_Provided passage_:
......

Evil Twin is a moron who seems to think that not to approve of Obama is to support Bush and his fetid cronies.
January 29th, 2009 at 2:43 am
Reminds me of the that childrens’ story, “The Little Red Hen”, with Obama playing the part of the hen, and the Republicans playing the part of every other asshole in the story.
“Who will help me pass this stimulus bill?” said Obama.
“Not I!” said John Boehner.
“Not I!” said David Vitter.
“Who will help me lower taxes on the middle class?” said Obama.
“Not I!” said John Boehner.
“Not I!” said David Vitter.
“After all this effort, I have something that’s shovel ready. Who wants a federally-funded highway project?”
“I do!” said Boehner.
“I do!” said Vitter.
“Go fuck yourselves with Milton Friedman’s rotten middle finger” said Obama.
(or so he should.)
January 29th, 2009 at 5:00 am
Image what will happen in a few years when the Republican Party completes its collapse and the Democratic Party is the only relevant political party and dominate politics. Congress will basically stop having hearings because everything will be so important that hearings will get in the way.
January 29th, 2009 at 5:45 am
With our economy collapsing around us, I doubt Boehner’s daily kvetching about the stimulus spending is playing that well with the public. I say the more he is on camera the better.
January 29th, 2009 at 6:21 am
Re: Do you mean real tax cuts, or are you lying and pretending that “refundable tax credits” are tax cuts instead of welfare?
Translation: only tax cuts for rich people are real. Or as Mel Brooks (as Louis XVI) said “Fuck the poor”
Re: Republicans voting no on all these money holes will pay huge dividends next election cycle.
Yep, the same dividend the GOP got in 1934 by opposing FDR during a crisis.
Re: That Republican vote to block the DTV extension also established that the Democrats and Obama are weak.
Actually, the bill passed, but for some bizarre reason it required more than a majority vote. I’ve never heard of House legislation needing more than 50%. What’s up with that?
January 29th, 2009 at 6:40 am
A lot of commentary by both Yglesias and Atrios fundamentally misses the strategy here.
Obama just successfully passed a huge stimulus package through the House. The package was mostly good, though it didn’t include some money for family planning and transit that we would like, and it did include some inefficient tax cuts. However, it was most of what we wanted, and what we didn’t get may be better addressed in future legislation (health care and transportation bills). In exchange for these compromises, the Republicans come away looking like none of their criticisms were offered in good faith and like they don’t have a plan for the economy. I’d say that’s politically effective.

......

_Dataset records_:
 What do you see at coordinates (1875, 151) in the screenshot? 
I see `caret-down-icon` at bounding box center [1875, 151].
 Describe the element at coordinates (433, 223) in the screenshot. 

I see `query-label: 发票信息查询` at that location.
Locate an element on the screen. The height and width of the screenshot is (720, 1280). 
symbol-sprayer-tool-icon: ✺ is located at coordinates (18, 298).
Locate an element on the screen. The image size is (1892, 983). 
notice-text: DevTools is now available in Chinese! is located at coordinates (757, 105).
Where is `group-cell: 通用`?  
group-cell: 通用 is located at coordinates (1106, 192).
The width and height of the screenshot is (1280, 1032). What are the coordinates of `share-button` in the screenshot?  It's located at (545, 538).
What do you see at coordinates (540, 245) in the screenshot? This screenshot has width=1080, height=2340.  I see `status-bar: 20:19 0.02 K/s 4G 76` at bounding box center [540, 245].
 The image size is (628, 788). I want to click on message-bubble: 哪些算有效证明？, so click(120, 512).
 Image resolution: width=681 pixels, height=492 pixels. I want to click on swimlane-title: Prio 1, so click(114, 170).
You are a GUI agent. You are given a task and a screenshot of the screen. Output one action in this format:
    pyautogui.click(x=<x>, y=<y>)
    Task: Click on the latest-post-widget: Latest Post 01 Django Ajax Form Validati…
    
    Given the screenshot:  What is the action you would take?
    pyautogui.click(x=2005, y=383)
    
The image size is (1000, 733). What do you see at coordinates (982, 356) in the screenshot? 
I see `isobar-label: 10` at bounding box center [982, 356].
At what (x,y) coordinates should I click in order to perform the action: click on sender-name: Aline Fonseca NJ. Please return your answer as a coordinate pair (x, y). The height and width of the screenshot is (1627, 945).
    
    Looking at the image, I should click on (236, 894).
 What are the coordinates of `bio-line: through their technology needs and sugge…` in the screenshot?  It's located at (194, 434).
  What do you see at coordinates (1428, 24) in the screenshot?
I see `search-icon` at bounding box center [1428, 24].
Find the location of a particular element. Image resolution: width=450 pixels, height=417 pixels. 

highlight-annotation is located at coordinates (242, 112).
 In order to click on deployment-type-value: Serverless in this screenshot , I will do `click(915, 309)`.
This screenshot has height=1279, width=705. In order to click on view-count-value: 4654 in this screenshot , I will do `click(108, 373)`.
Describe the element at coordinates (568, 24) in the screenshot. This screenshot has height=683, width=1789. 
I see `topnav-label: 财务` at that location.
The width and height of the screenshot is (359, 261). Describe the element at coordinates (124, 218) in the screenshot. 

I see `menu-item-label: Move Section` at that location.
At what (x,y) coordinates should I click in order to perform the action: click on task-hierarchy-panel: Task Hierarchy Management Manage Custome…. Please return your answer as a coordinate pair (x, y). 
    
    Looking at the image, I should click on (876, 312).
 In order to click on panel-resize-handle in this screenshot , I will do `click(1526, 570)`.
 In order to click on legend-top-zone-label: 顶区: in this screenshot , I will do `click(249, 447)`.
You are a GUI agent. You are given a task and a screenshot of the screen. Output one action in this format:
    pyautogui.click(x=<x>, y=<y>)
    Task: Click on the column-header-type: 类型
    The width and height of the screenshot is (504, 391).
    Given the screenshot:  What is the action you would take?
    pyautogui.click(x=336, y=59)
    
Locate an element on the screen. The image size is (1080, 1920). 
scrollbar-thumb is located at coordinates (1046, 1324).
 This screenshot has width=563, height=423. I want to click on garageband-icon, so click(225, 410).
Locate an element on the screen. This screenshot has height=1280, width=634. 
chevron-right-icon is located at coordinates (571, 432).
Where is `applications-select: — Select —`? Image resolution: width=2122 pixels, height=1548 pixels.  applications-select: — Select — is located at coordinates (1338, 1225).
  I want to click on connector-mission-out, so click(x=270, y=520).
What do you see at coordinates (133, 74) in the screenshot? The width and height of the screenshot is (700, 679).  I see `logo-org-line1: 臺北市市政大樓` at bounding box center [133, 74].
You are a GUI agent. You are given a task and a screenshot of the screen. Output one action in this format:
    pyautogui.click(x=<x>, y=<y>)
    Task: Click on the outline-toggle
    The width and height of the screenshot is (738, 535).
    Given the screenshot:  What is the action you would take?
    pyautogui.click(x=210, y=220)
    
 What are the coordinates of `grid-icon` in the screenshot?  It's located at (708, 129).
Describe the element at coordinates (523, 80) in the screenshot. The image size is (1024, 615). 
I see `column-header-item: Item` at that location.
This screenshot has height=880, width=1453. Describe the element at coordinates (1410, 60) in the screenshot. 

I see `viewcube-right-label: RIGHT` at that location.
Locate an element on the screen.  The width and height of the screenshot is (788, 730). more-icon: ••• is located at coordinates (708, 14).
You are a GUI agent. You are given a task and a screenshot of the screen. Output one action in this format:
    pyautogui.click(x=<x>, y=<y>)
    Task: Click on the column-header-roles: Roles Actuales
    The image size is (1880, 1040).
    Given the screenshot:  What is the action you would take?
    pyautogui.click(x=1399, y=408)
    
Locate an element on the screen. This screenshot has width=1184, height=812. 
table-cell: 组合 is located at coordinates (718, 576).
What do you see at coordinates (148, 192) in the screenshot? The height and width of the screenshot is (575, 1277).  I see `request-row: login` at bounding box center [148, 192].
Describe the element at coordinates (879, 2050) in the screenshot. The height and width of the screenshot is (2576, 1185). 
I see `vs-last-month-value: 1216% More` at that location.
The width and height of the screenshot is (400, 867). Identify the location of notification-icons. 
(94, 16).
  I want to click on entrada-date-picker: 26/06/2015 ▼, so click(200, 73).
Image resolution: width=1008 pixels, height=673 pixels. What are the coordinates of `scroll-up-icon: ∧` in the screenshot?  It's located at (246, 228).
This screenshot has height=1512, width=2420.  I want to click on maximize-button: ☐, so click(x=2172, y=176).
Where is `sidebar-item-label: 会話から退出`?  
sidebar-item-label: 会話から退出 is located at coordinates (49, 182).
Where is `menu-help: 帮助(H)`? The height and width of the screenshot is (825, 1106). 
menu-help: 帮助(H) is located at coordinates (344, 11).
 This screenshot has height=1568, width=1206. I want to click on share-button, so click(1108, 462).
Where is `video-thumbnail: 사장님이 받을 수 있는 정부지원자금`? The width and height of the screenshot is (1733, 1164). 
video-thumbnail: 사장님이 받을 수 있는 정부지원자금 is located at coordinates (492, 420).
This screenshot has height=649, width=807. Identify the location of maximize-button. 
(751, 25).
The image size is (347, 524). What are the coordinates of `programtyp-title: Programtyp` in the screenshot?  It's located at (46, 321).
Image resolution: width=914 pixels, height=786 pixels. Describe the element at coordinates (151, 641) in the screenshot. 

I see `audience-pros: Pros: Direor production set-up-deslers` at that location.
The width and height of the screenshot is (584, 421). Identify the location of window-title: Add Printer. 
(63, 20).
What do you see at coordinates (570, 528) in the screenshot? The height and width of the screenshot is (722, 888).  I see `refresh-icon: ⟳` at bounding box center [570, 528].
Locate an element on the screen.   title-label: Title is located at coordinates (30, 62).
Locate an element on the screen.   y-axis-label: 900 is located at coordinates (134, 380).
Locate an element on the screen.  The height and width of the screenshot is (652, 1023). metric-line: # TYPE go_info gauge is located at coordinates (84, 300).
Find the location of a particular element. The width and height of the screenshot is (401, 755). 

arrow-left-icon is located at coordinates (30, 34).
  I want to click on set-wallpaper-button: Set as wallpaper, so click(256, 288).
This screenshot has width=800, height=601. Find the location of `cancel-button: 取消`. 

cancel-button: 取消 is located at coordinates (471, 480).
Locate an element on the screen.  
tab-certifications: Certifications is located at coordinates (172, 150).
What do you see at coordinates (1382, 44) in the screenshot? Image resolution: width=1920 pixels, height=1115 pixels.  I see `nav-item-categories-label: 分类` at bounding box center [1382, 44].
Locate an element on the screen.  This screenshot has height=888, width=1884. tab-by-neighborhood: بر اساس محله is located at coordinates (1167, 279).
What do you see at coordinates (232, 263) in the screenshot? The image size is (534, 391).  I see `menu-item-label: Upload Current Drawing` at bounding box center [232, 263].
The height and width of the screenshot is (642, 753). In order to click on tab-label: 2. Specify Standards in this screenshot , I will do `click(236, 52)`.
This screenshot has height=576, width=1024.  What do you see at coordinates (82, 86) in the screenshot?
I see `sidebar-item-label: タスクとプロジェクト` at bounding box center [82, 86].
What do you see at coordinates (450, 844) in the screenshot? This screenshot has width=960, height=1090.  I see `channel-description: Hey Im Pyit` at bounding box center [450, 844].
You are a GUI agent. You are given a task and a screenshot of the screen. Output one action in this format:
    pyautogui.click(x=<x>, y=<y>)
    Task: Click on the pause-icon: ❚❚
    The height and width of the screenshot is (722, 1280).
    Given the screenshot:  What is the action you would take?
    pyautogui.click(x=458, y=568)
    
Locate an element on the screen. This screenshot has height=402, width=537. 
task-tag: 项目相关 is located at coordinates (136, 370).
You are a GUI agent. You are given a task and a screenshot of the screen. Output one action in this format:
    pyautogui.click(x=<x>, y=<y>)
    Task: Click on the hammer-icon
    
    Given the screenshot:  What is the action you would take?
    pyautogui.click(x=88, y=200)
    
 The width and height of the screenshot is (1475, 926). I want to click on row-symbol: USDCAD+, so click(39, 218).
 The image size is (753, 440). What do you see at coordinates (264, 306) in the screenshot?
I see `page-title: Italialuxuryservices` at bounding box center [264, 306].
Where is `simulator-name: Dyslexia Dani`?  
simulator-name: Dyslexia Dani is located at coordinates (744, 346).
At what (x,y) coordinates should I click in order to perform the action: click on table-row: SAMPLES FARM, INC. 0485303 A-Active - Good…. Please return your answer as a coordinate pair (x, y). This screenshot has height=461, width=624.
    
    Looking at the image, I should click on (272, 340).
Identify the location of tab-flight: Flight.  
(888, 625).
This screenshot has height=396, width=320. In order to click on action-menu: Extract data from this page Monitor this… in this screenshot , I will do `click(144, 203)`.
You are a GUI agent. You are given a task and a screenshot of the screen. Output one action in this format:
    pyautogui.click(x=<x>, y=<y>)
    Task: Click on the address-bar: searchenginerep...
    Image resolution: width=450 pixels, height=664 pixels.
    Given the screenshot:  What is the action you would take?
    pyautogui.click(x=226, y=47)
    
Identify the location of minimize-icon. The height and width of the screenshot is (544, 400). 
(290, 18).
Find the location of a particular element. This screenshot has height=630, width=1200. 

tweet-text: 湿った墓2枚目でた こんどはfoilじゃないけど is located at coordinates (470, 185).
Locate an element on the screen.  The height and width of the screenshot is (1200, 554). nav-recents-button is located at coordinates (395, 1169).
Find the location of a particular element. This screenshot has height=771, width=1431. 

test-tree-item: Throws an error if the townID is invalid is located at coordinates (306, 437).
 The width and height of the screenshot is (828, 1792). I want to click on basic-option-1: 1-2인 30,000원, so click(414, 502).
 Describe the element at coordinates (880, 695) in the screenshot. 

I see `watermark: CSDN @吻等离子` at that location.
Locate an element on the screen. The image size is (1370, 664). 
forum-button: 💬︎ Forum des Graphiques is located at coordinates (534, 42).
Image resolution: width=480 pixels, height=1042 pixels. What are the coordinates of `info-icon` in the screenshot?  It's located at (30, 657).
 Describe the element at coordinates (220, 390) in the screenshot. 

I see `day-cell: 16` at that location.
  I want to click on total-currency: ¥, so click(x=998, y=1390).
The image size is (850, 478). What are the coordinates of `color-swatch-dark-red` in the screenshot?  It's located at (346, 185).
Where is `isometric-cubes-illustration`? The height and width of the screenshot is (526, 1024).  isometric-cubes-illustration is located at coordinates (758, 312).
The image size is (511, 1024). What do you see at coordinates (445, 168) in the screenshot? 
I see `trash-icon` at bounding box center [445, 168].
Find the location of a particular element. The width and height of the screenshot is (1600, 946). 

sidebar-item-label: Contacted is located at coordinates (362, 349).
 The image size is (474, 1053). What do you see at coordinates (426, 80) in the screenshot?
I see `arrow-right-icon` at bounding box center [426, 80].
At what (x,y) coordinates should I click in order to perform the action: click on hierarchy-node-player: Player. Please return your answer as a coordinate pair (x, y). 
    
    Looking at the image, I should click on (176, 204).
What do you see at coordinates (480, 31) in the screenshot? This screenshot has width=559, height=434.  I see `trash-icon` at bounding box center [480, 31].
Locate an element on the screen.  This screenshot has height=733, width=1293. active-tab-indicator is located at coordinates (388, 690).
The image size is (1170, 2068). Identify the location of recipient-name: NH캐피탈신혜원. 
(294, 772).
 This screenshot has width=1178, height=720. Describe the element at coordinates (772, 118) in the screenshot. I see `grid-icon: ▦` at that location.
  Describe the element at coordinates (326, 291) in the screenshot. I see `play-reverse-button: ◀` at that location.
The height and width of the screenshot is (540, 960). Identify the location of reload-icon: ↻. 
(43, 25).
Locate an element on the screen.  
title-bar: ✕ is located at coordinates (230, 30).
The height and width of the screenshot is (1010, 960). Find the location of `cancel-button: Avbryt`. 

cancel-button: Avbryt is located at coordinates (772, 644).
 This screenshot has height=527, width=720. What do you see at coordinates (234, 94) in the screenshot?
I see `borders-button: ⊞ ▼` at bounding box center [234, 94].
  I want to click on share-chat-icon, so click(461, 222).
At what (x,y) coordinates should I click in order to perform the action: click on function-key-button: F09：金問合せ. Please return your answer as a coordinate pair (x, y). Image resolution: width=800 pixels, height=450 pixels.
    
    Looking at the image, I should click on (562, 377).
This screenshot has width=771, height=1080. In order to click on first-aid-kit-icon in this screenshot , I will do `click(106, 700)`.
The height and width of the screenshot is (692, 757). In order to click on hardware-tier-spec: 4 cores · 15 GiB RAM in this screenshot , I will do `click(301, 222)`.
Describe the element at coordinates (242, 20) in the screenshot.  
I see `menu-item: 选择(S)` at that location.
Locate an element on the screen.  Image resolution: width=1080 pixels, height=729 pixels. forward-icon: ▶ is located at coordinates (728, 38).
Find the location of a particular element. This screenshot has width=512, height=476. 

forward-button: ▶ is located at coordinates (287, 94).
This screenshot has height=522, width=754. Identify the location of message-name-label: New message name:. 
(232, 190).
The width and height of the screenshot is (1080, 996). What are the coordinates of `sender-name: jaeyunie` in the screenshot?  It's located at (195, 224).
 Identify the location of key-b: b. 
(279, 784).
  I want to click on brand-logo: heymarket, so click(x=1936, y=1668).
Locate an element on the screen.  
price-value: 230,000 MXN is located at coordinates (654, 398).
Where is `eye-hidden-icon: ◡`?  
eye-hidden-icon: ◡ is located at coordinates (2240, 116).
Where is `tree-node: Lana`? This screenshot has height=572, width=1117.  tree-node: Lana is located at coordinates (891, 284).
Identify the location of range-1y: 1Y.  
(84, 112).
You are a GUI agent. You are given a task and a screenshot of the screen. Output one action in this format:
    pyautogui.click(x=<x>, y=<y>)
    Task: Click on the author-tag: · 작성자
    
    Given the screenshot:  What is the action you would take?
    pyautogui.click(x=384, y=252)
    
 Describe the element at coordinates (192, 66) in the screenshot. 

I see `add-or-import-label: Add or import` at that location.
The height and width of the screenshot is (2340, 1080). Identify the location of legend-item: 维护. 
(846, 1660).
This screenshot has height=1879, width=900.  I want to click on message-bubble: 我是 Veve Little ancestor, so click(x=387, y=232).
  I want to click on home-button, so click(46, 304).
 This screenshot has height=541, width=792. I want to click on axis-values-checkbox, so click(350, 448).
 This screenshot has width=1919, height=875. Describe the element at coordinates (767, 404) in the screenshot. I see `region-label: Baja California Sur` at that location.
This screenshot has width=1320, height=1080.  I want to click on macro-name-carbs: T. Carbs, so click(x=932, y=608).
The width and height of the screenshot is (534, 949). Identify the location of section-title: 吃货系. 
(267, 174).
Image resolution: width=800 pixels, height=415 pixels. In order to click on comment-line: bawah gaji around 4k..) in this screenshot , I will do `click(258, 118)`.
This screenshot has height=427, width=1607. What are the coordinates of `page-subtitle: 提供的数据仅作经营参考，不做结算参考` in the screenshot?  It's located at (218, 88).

......

_What is expected_: Retype the comment thread word for word, from "Yep, the same" to "up with that?", inclusive.

_Expected answer_:
Yep, the same dividend the GOP got in 1934 by opposing FDR during a crisis.
Re: That Republican vote to block the DTV extension also established that the Democrats and Obama are weak.
Actually, the bill passed, but for some bizarre reason it required more than a majority vote. I’ve never heard of House legislation needing more than 50%. What’s up with that?